Playing Cards Gambling

The Kerala government has outlawed online rummy for stakes, in response to the petition calling out the gray regulatory areas in online rummy. In a notification made dated February 23, the state government has amended the Kerala Gaming Act, 1960, to include online rummy involving stakes.

The Kerala Gaming Act outlaws all forms of betting/wagering, but exempts lotteries and games of mere skill. Section 14A of the Act empowers the state government to exempt a game of skill from all of any provisions of the law, if they are satisfied that the element of skill is predominant over the element of chance. ‘Rummy’ was exempted under this provision in 1976.

“Government have now decided in public interest to exclude ‘online rummy when played for stakes’ from the exemption already granted to the game of Rummy and also to make suitable amendment to the said notification,” the Kerala Home Department said in the notification. MediaNama has seen a copy of the notification.

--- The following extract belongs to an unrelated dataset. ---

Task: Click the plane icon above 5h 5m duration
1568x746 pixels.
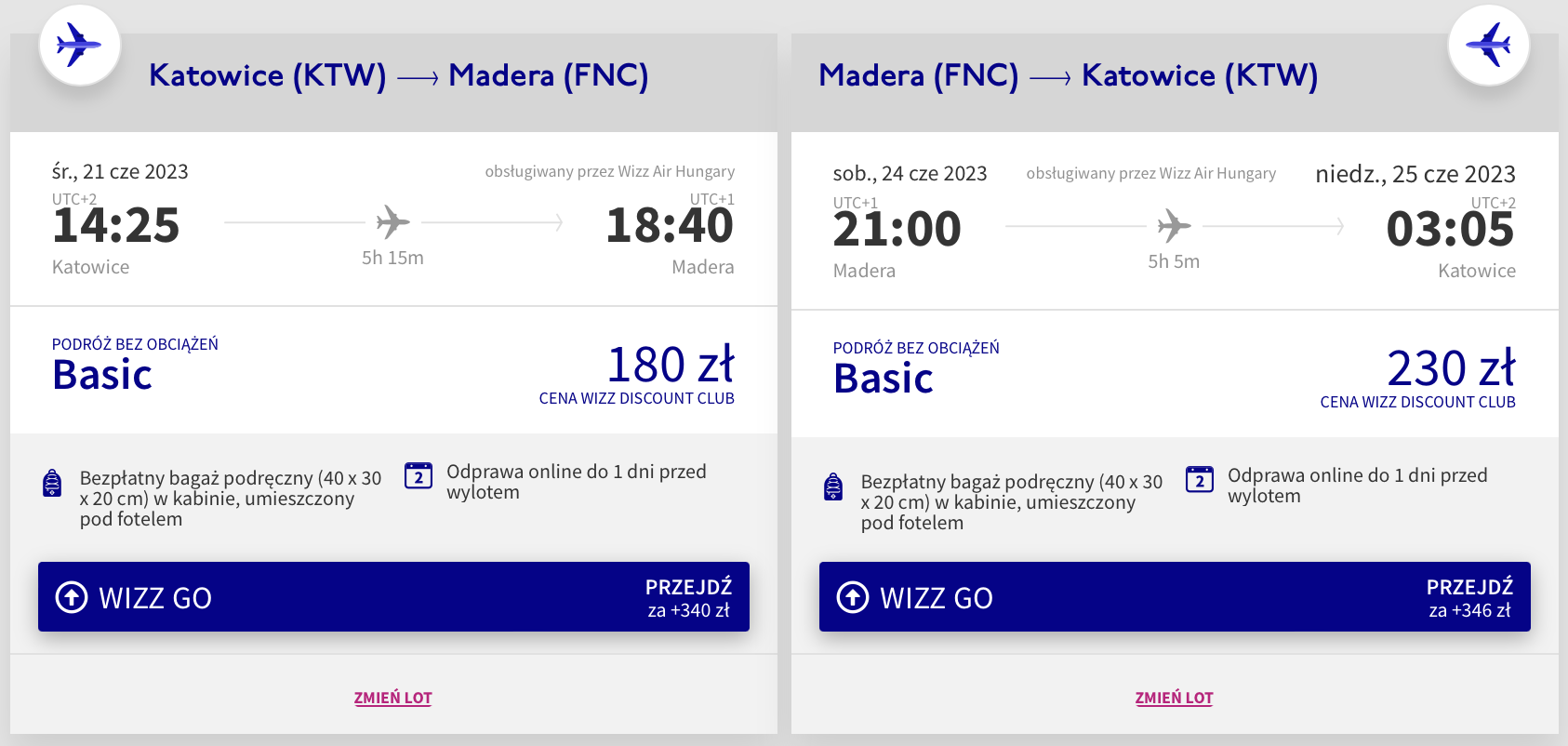Action: [1174, 226]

Under the law, penalties for running a gaming house is Rs 500, a prison term of 3 months, or both. Being found in a common gaming house is punishable with a fine of Rs 500, a prison term of a month, or both.

In February, the Kerala High Court had directed the state government to decide whether online gambling and betting fall under the purview of the Kerala Gaming Act, in response to a petition asking for regulation of online gaming, particularly rummy in the state.

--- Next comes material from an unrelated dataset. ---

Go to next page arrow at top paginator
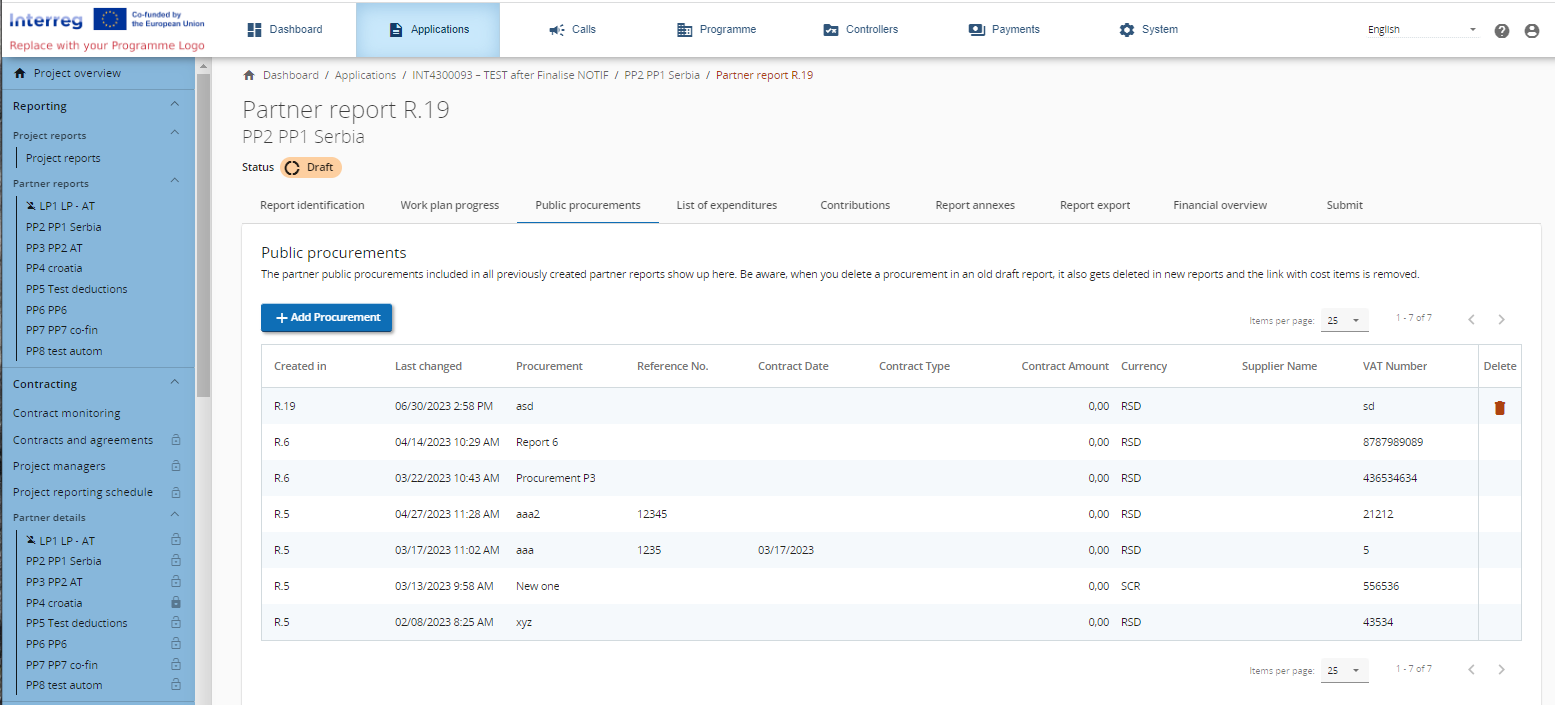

Filed by one Pauly Vadakkan, a film director, the petition pleaded the Kerala HC to declare online betting and gambling, particularly online rummy, unlawful and illegal. The plea also asked for direction to the Kerala state government to ban these online betting or gambling “of any nature” until an appropriate regulatory regime is established and regulations are framed by the state government. Vadakkan also felt endorsements of online gaming platforms by celebrities such as Virat Kohli and Aju Varghese encouraged “unsuspecting people” to sign up for the games.

On February 10, Vadakkan’s lawyer Jomy K. Jose reiterated that online gaming platforms are a “growing menace”. Jose cited recent decisions by the Madras High Court and Gujarat High Court on similar petitions on online gaming.